I kind of nod. I really can't do anything else right now. She looks at me, and her face changes. She reaches out her hand, cups my cheek, smiles a small, sad smile. Shakes her head, looks away.
"Ah, Ebb," she says. She seems to be talking to herself, but the words are spoken; quietly, but aloud. "When will you learn what it is to be outside the thing? Don't forget what it's like to be this boy."
Then her eyes turn back to mine and she says, "Simon, it's a scary thing to me, to wish. To think I can make things other than how they are. But I wish you were mine. I love you in a way that's confounding. I want to know I'll always have you near in my heart. I want to know that I have claim to see you as much as I want. I want to know that you'll come to me when you're in need or when you're happy or when there's nothing at all. I want you to be my child. My son. And I know it's a strange thing, to bring paper into the space between people and try to glue them together with it. But I want you to know, clear as clear, that you're my family. I'm scared to ask the thing, because I fear you'll not feel free to answer as you want. That you'll feel obliged or-"
I interrupt her. My mind is very, very slowly trying to pick apart her words. I am scared of misunderstanding. I am scared of understanding. I am scared.
"Ebb. Are you? I mean, is it that? Paper? What are you?" I shake my head in frustration. Tears fall from my eyes; around anyone else, that could never happen. But Ebb doesn't make me feel like my feelings make me weak. Ebb has always seen me calmly and straight on.
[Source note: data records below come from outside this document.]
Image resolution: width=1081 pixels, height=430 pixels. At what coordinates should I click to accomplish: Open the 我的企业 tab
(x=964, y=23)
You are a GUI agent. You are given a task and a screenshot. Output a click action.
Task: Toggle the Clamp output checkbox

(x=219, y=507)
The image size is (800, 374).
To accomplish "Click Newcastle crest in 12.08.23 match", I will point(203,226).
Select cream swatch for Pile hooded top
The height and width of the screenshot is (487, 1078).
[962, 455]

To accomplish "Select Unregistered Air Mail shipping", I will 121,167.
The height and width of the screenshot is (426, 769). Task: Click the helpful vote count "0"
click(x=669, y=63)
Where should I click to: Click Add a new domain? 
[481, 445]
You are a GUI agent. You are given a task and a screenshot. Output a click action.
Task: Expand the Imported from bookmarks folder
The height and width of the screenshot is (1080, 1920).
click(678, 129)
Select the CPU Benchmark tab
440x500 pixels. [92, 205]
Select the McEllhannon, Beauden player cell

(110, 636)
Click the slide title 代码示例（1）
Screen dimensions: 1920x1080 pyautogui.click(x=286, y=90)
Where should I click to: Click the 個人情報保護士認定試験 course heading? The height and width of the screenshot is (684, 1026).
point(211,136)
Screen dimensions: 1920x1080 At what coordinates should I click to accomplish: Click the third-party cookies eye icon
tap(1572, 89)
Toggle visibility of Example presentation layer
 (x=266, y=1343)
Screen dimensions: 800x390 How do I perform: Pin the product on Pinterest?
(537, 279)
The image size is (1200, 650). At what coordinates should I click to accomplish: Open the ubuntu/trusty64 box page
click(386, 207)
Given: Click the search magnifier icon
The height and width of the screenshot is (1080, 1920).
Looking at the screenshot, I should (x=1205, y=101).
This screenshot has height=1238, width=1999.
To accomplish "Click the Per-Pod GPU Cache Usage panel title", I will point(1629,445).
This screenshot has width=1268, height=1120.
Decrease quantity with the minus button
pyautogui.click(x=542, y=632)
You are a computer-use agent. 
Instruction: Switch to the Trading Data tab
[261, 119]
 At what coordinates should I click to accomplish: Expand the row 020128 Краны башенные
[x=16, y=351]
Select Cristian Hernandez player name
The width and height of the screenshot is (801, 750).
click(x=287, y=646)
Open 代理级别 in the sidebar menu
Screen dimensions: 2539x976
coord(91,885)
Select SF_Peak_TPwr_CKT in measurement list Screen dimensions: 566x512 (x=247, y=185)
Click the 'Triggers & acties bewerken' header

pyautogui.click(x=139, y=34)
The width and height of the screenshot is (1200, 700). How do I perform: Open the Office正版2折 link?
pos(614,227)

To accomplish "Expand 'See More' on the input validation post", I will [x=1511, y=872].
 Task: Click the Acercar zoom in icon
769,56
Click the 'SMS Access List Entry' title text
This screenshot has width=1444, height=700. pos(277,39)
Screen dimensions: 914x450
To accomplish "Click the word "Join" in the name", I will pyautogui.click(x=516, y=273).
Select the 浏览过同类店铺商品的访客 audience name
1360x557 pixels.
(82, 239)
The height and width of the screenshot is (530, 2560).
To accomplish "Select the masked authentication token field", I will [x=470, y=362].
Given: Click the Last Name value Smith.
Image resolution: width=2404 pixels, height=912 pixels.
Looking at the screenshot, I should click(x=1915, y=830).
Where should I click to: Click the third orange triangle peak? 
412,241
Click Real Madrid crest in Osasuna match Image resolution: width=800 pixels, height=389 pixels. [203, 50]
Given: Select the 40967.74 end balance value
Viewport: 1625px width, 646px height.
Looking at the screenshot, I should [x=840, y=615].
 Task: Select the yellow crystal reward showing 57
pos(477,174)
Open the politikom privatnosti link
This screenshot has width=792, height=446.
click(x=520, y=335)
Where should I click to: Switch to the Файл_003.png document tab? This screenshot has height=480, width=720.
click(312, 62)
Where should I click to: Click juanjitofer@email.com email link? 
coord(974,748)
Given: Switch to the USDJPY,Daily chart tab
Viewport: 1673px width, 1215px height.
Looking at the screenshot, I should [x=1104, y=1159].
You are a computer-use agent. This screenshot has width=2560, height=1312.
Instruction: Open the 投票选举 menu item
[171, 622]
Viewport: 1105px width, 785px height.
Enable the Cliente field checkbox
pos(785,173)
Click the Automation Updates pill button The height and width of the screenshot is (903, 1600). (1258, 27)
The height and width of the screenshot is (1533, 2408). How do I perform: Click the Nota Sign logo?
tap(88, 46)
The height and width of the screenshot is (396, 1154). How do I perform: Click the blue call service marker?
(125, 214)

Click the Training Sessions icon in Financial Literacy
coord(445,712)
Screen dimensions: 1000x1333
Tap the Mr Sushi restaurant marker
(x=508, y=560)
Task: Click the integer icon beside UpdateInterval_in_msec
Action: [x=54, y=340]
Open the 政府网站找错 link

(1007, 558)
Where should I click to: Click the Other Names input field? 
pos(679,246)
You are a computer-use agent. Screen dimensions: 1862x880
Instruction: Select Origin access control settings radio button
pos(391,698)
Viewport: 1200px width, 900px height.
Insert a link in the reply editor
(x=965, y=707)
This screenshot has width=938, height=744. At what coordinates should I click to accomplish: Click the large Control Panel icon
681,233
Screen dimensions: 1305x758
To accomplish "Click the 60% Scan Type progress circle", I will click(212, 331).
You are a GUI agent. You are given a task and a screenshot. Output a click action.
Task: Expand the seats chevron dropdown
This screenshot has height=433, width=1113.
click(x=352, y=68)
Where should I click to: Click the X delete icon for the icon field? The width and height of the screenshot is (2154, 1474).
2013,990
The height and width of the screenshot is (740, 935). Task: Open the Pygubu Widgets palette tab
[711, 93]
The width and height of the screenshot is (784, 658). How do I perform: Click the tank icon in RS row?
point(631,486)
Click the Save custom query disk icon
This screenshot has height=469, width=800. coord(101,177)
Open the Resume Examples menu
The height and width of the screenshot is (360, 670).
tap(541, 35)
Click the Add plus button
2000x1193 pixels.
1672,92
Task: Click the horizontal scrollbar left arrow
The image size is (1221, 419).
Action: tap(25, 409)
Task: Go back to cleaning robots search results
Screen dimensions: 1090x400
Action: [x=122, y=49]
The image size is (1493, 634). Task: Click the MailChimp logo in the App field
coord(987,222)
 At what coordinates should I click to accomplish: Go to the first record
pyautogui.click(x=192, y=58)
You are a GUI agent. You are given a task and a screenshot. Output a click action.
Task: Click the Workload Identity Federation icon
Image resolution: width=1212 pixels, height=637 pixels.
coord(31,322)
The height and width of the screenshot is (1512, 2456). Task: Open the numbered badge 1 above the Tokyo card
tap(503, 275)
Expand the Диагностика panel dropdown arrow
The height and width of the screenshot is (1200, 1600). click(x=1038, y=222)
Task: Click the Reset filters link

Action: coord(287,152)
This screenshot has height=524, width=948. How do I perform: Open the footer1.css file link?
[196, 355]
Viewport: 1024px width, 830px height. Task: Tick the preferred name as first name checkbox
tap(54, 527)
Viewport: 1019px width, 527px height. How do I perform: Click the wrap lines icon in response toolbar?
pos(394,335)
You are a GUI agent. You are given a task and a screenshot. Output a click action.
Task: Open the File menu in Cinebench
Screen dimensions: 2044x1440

So I think she might be asking what I think she's asking, but I don't know how to ask her if that's what she's asking. I don't even know how to ask it in my own head.
Wordlessly, she hands me a roll of paper towels, and I can't help smiling.
Then she says, "Let make it clearer than clear, then. I want to adopt you, Simon. I want to be your mother. I want to be able to give you things without you thinking twice about taking them. I want leave to scold you about getting enough sleep or to pester you about grandchildren. I want to be able to protect you and I want to be a part of your life, no matter where that life takes you. I want to be stubborn and I want to be happy and I want to know that no matter what happens, no matter how many mistakes I make or how many things I get wrong, I want to know that you are always, always, always mine. Forever and ever. No matter what. But only if you want that too. Only if it feels like a thing you would want, for you, not like a thing you feel you have to do, for me."
I feel like I'm not quite processing this, but some part of me must be, because this is what happens next: Ebb and I are hugging and crying and laughing and then just hugging. My happiness is still there, and my sadness, and the fear. But the hunger is gone, and the thirst. For the first time, I feel full. This thing that I always thought was part of me, the wishing and wishing and knowing I would wish forever. It's gone. I'm sure it'll return, as the fear does, and the pain. But. Now I know what it feels like not to have that wish chewing a hole through the core of my being. And I feel grateful, and the gratitude doesn't make me angry. It makes me full. It feels good. It feels like being home. It feels like having a home. It feels like belonging. It feels like everything I ever dreamed of and nothing I ever imagined. It feels like safety. It feels like joy. It feels like a beginning and an ending and a middle all at once. It feels like love. Like being loved. Like being whole and broken at the same time.
Honestly, I'm not sure what the fuck it feels like. Except, good. I know it's good. It's good, and it's for good, it's for real. It's forever.